Representing a tradition with more history behind it than you might realize, intermittent fasting means going for extended periods of time without eating a single bite. Not to be confused with starvation, this is a regimen that requires a concerted degree of control over what you eat and when you eat it. If it sounds odd, consider the fact that you already practice fasting every 24 hours. After all, you don’t eat for 10-12 hours between dinner and breakfast (hence the term “break fast”), and that’s a pretty long stretch of time. Intermittent fasting extends the process into result-oriented dieting, the kind of which delivers a slew of reported health benefits. Also worth noting is that you’re free to drink water, tea, coffee, or bone broth whenever you’d like.

How does Intermittent Fasting Work?

As a citizen of the modern world, you’re probably aware that we humans like to eat. In fact, we like it so much that we frequently consume more food than necessary. That causes insulin levels to spike, and the body to store excess calories as either fat or sugar. When we continue to eat without burning through the stored calories, the sugar and fat pile up inside the body. The outcome can be something as simple as weight gain or something as complex as Type 2 diabetes. Neither result is desirable, to say the least.

By fasting, you reverse the process in a manner of speaking.
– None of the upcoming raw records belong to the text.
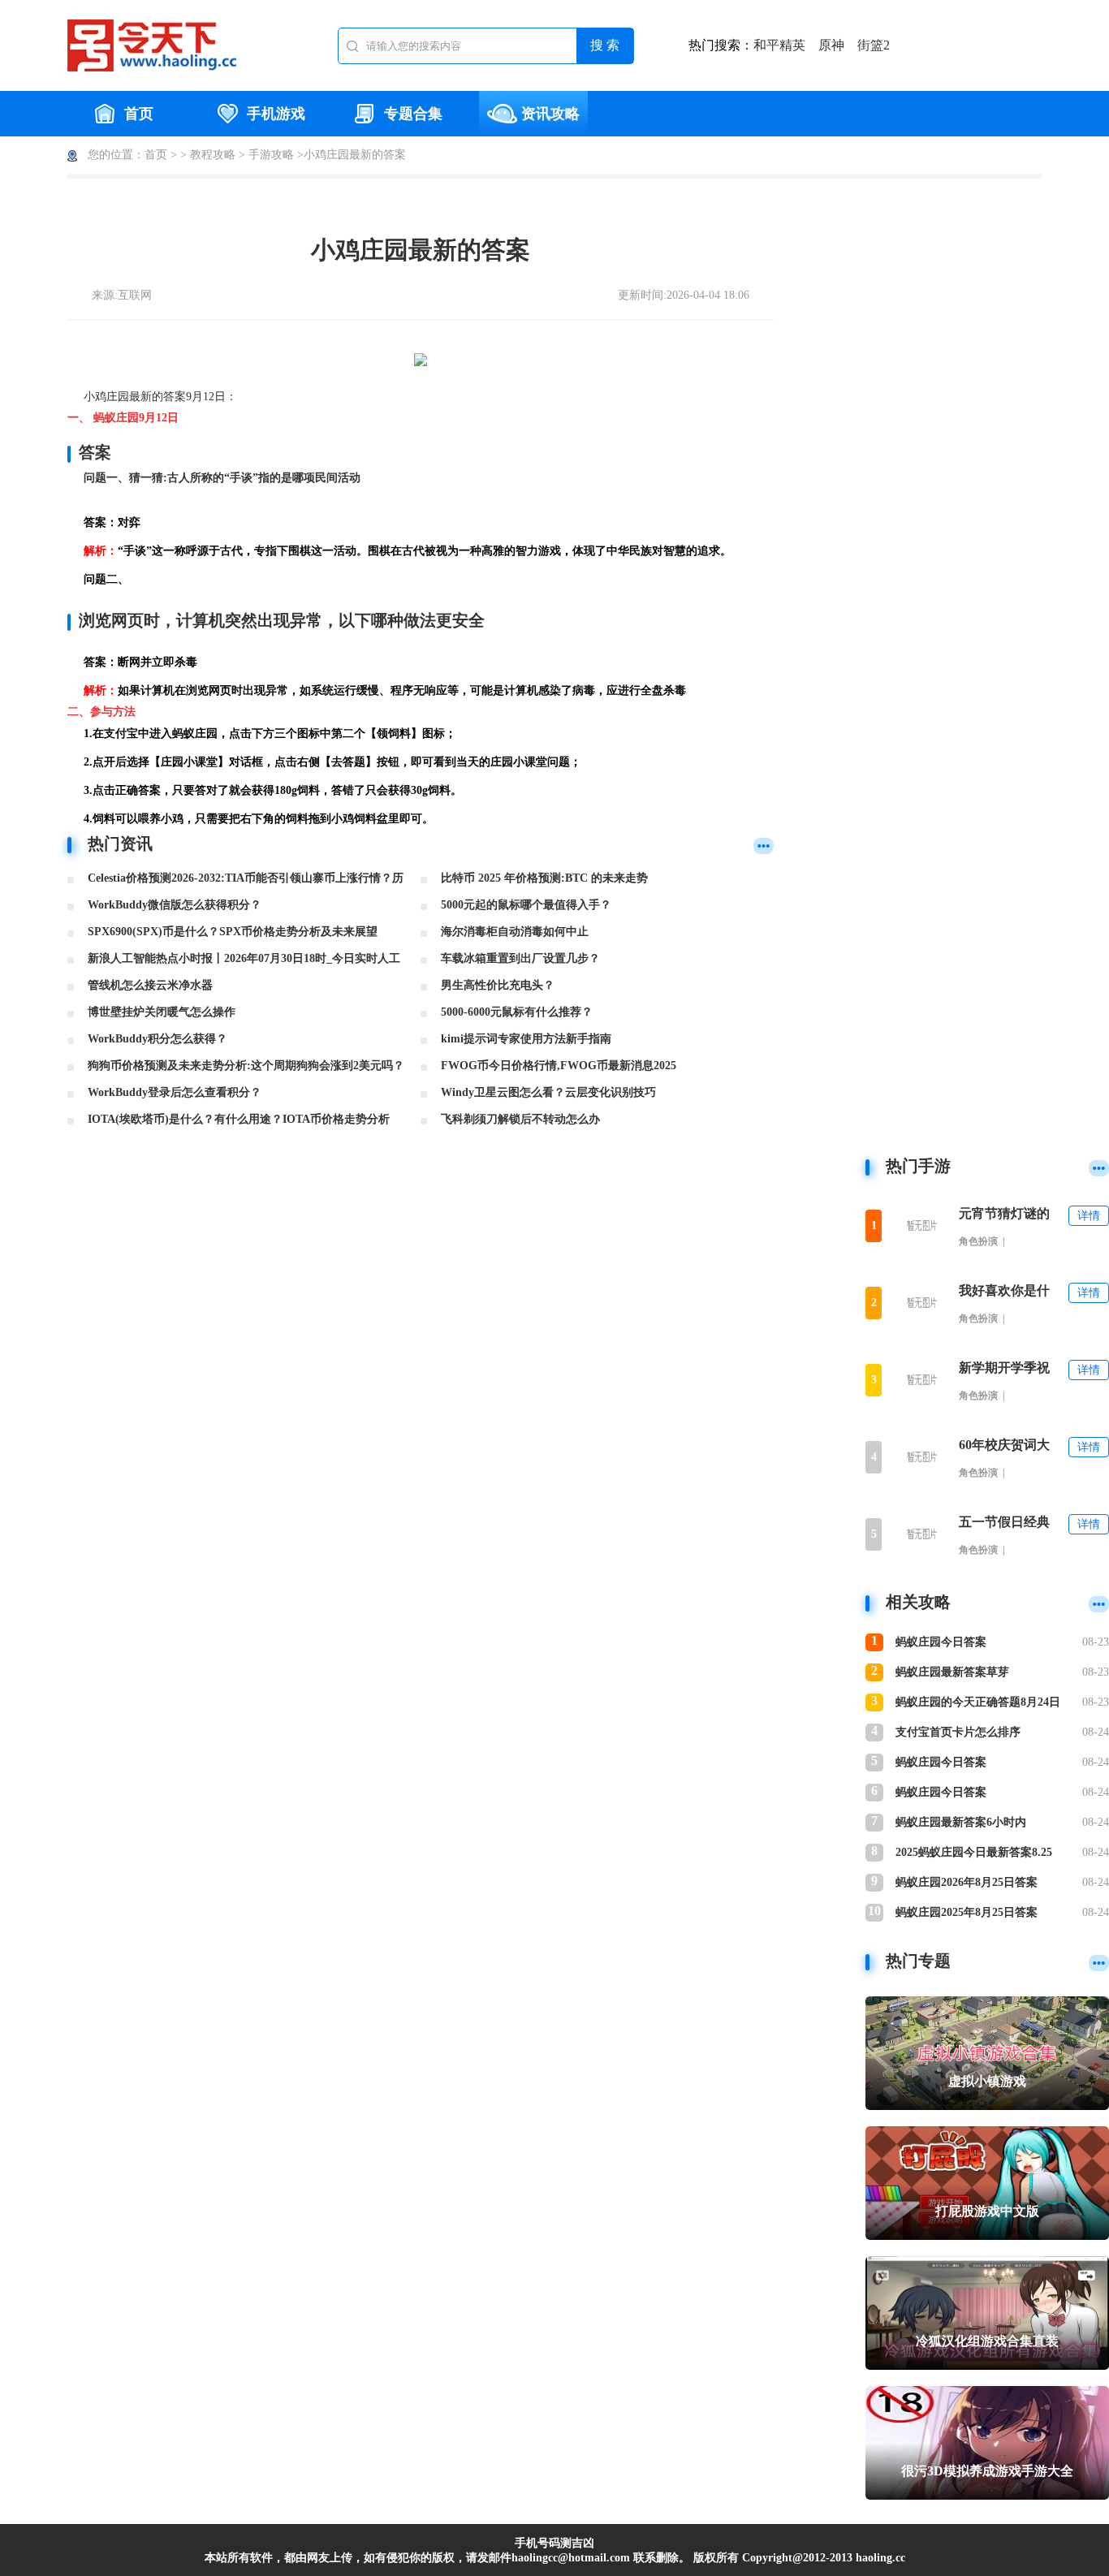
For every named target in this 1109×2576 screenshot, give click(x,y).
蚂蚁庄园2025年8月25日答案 (966, 1912)
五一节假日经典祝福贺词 (1004, 1522)
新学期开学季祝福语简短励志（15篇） (1004, 1368)
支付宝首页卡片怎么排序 (958, 1732)
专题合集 (413, 114)
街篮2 (873, 45)
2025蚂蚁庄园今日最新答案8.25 (973, 1852)
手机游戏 (276, 114)
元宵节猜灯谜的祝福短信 (1004, 1214)
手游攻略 (271, 155)
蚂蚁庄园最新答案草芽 (952, 1672)
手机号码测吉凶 (554, 2543)
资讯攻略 (550, 114)
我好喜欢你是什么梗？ (1004, 1291)
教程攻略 (212, 155)
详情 (1088, 1216)
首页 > (161, 155)
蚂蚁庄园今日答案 (940, 1642)
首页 (138, 114)
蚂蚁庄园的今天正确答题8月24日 (977, 1702)
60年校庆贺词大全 (1004, 1445)
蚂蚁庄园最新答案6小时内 (960, 1822)
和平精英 (779, 45)
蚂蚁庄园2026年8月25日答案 (966, 1882)
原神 (831, 45)
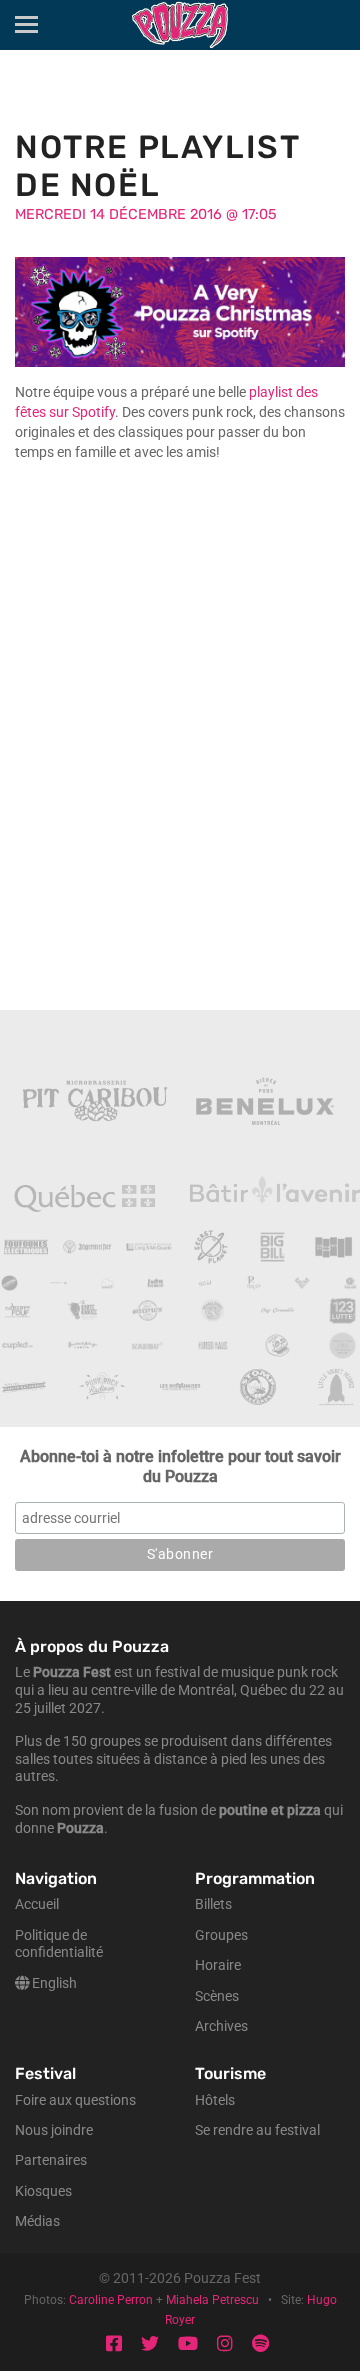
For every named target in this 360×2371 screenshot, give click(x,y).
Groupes (221, 1935)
That is, you’re causing insulin levels to fall on an empty stomach, prompting the body to start burning through stored energy. This is the essence of the practice—it clears out the stored energy that would be otherwise converted into sugar and/or fat. Balance is the operative word here.

Can you Intermittent Fast for Weight Loss?
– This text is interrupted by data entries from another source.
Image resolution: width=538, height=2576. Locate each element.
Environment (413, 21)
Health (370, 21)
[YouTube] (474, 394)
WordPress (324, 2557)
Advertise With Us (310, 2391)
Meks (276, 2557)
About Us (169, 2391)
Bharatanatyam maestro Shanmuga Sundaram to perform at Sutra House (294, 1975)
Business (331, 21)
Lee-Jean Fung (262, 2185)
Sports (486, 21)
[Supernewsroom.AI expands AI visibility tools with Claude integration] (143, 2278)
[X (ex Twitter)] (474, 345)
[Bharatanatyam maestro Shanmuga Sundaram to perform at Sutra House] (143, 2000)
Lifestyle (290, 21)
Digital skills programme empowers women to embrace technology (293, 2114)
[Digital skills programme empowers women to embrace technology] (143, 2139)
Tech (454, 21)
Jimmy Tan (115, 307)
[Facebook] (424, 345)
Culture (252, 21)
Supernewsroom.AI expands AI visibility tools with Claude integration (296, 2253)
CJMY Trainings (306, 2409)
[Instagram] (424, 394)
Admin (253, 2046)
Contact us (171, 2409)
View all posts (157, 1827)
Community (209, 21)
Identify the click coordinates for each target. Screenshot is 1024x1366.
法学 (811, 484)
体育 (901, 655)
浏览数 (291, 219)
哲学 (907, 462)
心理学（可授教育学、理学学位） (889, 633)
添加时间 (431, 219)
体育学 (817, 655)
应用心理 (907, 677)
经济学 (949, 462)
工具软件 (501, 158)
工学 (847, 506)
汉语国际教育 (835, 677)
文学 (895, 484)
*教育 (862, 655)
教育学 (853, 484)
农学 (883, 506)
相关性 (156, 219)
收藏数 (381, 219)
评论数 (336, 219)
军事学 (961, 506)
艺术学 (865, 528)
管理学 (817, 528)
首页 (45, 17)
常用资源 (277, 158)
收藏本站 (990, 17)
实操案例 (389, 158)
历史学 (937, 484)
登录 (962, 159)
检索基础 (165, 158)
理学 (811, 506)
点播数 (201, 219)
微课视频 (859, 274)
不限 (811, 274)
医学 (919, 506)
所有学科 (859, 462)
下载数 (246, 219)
It doesn’t take the word of a health expert to know that eating less food—or no food at all—will cause you to lose weight. In other words, intermittent fasting for weight loss is a worthy pursuit, indeed. And while some men might wonder if the practice will negatively impact metabolism, that doesn’t seem to be the case.

What are the Negatives of Intermittent Fasting?

Putting the whole metabolism thing aside (since that’s a subject best left to scientists), there are other concerns one might have in regards to intermittent fasting for weight loss. For instance, men might wonder if they’ll experience low energy, find themselves unable to concentrate, get sick, or simply collapse due to lack of calories. And during the first few days, those concerns will seem justified.

The truth is that there will be an adjustment period when transitioning to an intermittent fasting diet. That’s because the body gets used to specific patterns and habits. Thus, if you’re eating (or overeating) every day then your body is used to consuming certain amounts of food at certain times. And when you abruptly change that pattern, you might experience bouts of extreme hunger, energy loss, mood swings, headaches, or nausea.